Her father nodded. "Even when you tell of the bad parts there is a passion to your voice, Kasiria. I haven't felt that in a very long time. Hang on to that passion, Kasiria, cherish it, saver it, and never forget what it's like. It will serve you well when the years grow long and the nights cold."

She just nodded her head.

Jabone ran up to them then. "Madra is ready to talk of the battle now."

Kasiria nodded thinking that Jabone was happy to have any excuse to come and get her before her father could spirit her away.
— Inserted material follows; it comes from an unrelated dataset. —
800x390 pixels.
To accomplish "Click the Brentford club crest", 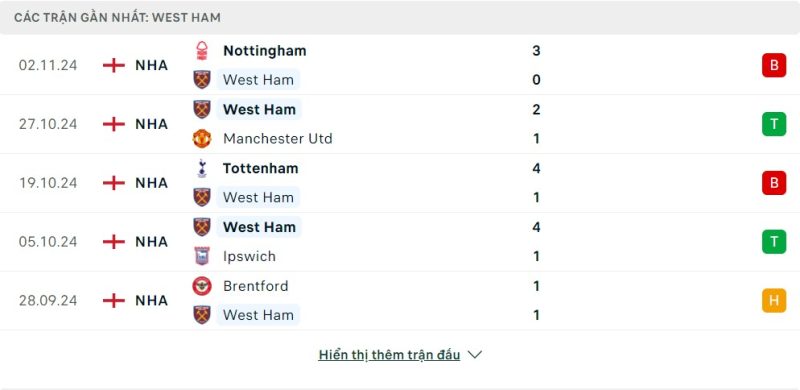I will click(x=202, y=286).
She took his hand and allowed herself to be dragged along after him.

"So," her father asked following her. "Do the Katabull ever walk at an ordinary pace?"

"Not much," Kasiria answered with a smile.

"Now I think about it, your mother never did. Always in such a hurry to get where she was going. I feel like such an idiot. I know why she didn't tell me—because of what I did to Tarius. She was afraid I'd reject her."
Kasiria thanked the gods for her father's ego. She imaged it had served him well, sparing him from the many truths he'd rather not know. If Tarius had been a great lover of men she never would have found him a suitable match. How much comfort he must take from his idea that she was only lost to him because of her peculiar affection for her own gender. Kasiria looked at him, he seemed smaller to her now, as if her own personal growth had cost him size. I still love him because he is my father, but he is the man in those stories. Short sighted, egotistical, he almost killed Tarius only because he couldn't have her. That's not in the stories but I know it because now I see him as he really is. Not some god on a pedestal just a manand not even a particularly good one.

This was yet another thing Kasiria wished she didn't know.